═══ The records

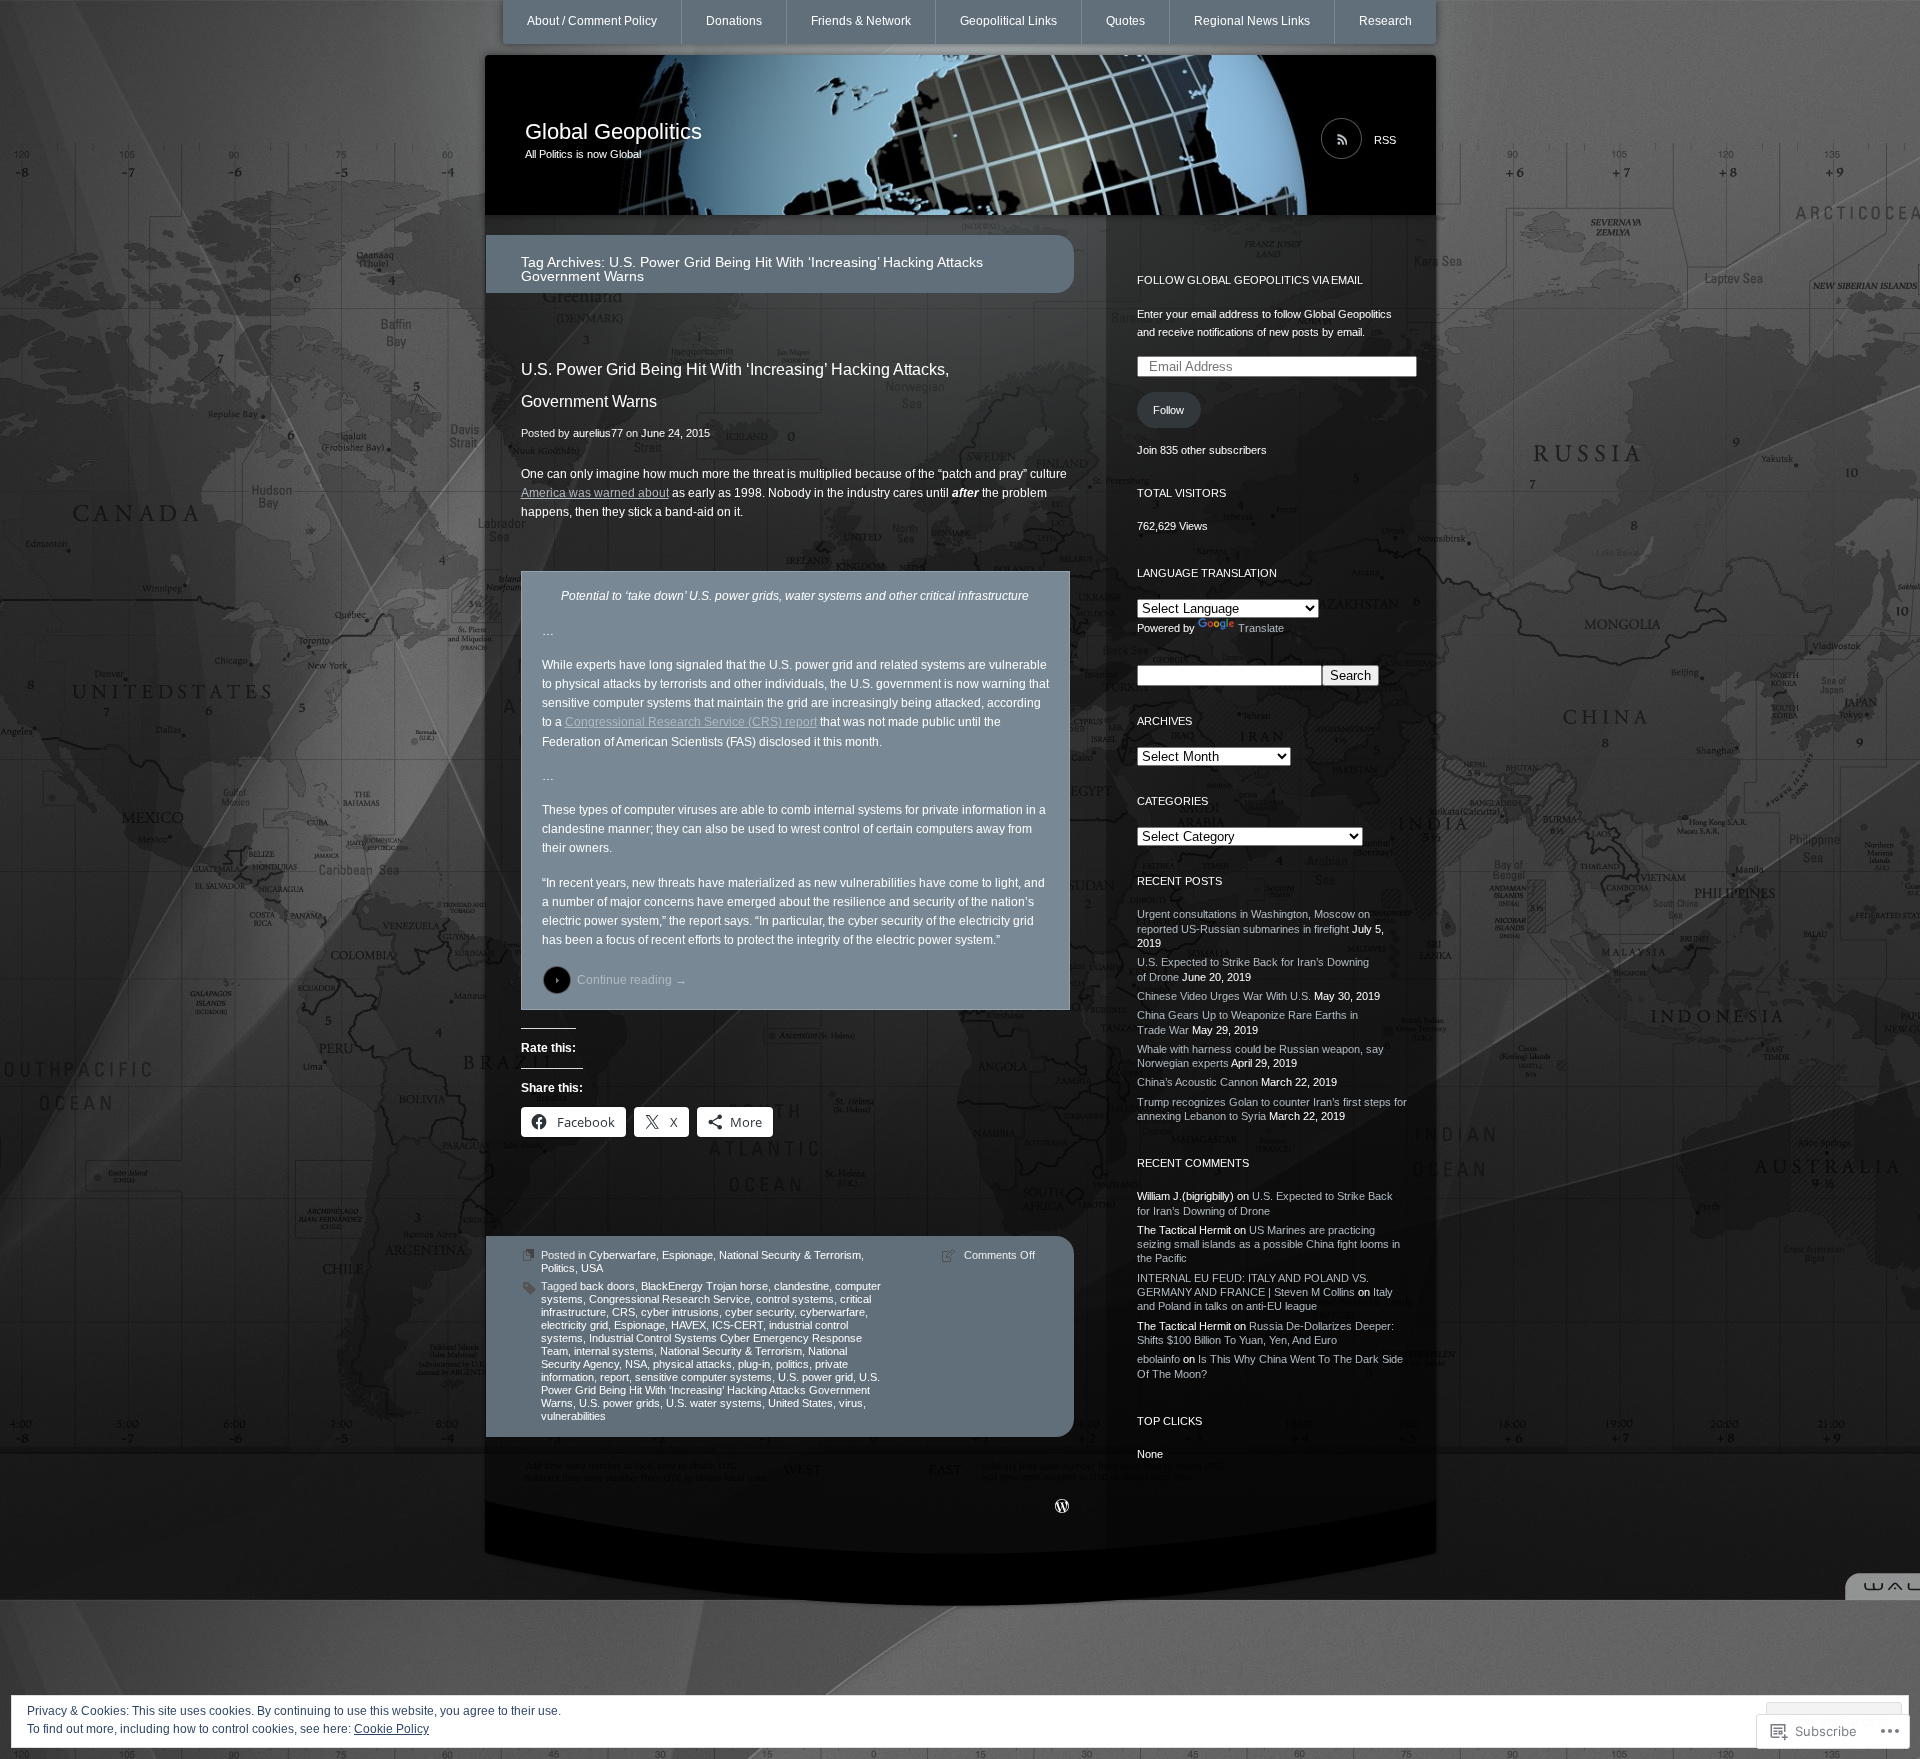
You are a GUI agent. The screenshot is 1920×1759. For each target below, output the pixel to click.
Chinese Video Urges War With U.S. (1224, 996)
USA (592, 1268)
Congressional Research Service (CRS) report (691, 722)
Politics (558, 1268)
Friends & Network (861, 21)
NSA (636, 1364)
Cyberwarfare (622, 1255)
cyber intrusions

══════

- **Exercise**:
From the line that holds "Congressional Research Service" down to the last line of the material, copy every line exactly and add nothing.

- **Solution for this task**:
Congressional Research Service (CRS) report (691, 722)
Politics (558, 1268)
Friends & Network (861, 21)
NSA (636, 1364)
Cyberwarfare (622, 1255)
cyber intrusions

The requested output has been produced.